At the point that a trend becomes obvious and mainstream, it is no longer a trend. It is historical fact.
So it is with the consumerization of the enterprise, a buzzy phrase for the infiltration into workplaces of gadgets and services purchased on the sly or openly by employees.
These renegade tools arrived without the sanction of traditional IT departments, upending everything from the design of networks and security protocols to the very hierarchy of corporations. Also known as BYOD, or “bring your own device,” it’s less of a deliberate move than a belated acceptance of reality.
Now Shell, the energy giant, has announced it is allowing its 135,000 employees to bring their own devices to work, and offering them access to the tools and technologies they need over the Internet—the cloud, if you prefer.
Ken Mann, Shell’s enterprise information security architect, explained this as a recruiting decision as much as a technology move—an acknowledgement of the inevitability of the consumerization movement.
“We’re going to have a lot of people turning over, and we want to be able to attract and retain talented and young staff,” Mann said at the CA World conference in Las Vegas earlier this week, V3 reports. “They don’t want to come into a locked corporate environment.”
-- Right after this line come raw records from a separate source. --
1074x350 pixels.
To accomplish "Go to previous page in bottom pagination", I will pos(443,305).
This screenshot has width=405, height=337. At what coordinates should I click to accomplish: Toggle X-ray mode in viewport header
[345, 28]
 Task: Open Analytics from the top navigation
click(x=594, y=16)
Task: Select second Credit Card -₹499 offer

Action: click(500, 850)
Shell has always been something of a future-forward organization, employing futurists long before many technology companies did. So consider it a harbinger of what will happen to other companies of its size. They will either embrace similar strategies or find themselves unable to compete for talent or customers.
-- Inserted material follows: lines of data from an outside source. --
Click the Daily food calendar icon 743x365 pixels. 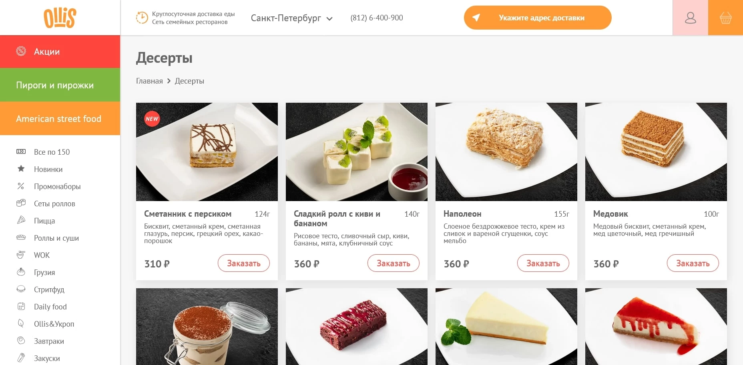pos(21,306)
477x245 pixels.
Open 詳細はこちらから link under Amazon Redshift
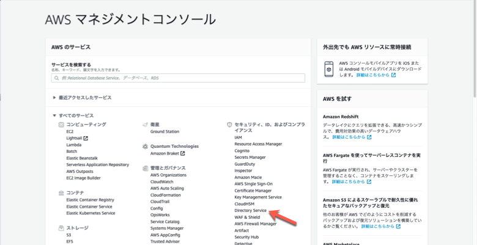click(x=349, y=137)
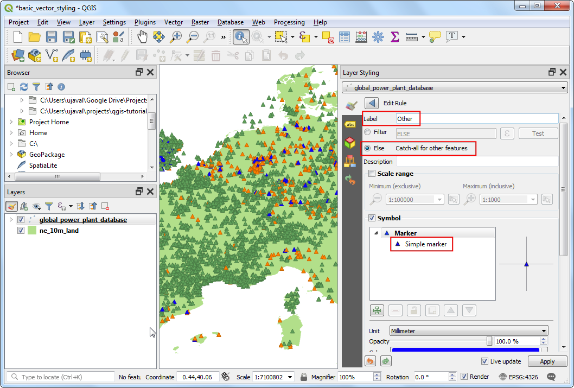This screenshot has height=388, width=574.
Task: Open the Vector menu
Action: tap(174, 22)
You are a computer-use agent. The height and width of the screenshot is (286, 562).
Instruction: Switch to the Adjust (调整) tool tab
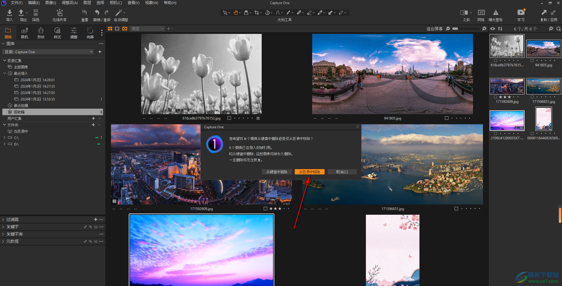[73, 33]
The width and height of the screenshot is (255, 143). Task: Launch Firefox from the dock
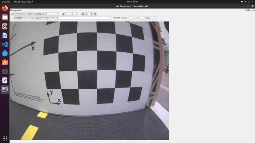point(5,8)
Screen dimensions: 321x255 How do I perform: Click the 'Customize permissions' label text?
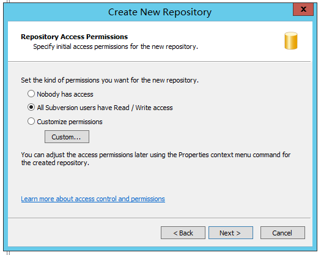click(70, 122)
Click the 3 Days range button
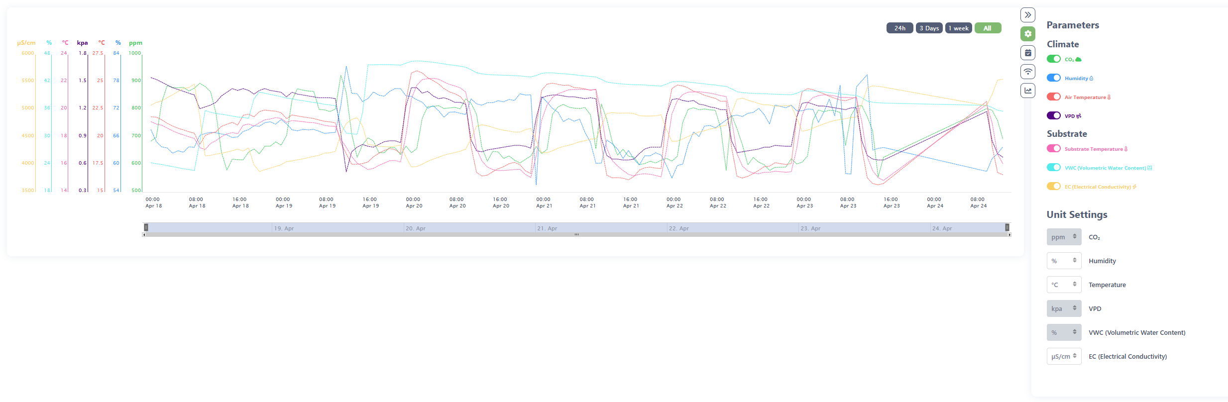The width and height of the screenshot is (1228, 402). pos(929,28)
The consumerization of the enterprise is no longer an open question. It’s a fait accompli. Which makes it, for me, not a very interesting thing to think about.
What’s next? I think it may be the flip side of this trend, what I call the enterprisification of the consumer. Business-class tools, gigantic “big-data” databases, and massive amounts of computing power will be in the reach of the smallest of businesses, sole proprietors, and ordinary technology users. Just as consumer tools are bleeding into the business world, technology that we’ve classically thought off as walled off in the enterprise world will become cheap, accessible, and widespread.
The consumerization trend will keep happening, and we’ll note its progress from time to time. But we need to start thinking about what’s next, not what’s done. And with Shell’s full embrace, the hard work for advocates of consumerization is done.